Please report every line in the entries that contains the string "February".

BEGIN

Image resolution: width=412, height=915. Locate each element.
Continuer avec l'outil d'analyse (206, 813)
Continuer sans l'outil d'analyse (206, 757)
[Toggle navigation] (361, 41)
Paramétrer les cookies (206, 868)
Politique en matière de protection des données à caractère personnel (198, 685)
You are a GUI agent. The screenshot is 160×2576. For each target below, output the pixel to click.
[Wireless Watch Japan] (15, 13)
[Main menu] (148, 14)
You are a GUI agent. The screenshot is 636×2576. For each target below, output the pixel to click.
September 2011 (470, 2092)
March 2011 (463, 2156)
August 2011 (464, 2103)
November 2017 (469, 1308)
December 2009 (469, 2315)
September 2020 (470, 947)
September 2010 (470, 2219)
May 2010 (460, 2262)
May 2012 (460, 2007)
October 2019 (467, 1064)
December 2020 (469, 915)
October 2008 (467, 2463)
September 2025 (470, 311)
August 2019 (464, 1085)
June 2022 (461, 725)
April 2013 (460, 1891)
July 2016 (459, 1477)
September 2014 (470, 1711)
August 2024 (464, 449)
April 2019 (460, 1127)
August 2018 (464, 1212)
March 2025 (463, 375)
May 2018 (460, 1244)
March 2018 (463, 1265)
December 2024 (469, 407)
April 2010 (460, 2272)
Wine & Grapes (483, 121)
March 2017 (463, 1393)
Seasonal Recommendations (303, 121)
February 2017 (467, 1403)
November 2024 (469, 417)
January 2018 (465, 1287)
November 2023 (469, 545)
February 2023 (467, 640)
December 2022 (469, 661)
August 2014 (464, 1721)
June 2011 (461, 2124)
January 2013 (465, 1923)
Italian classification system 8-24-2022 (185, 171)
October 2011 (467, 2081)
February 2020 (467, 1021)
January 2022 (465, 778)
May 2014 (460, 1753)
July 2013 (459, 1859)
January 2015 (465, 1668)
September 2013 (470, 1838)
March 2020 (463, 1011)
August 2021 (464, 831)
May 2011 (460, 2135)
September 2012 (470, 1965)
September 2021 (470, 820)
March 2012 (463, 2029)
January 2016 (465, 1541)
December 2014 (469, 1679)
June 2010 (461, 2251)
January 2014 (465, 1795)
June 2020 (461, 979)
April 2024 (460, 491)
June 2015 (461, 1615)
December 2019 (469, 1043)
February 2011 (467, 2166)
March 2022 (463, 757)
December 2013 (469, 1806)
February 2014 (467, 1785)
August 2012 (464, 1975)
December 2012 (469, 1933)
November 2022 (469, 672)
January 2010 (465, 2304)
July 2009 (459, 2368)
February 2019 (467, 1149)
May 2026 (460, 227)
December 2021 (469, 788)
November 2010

END

_Response for this exercise_.
February 2017 (467, 1403)
February 2023 (467, 640)
February 2020 (467, 1021)
February 2011 (467, 2166)
February 2014 (467, 1785)
February 2019 (467, 1149)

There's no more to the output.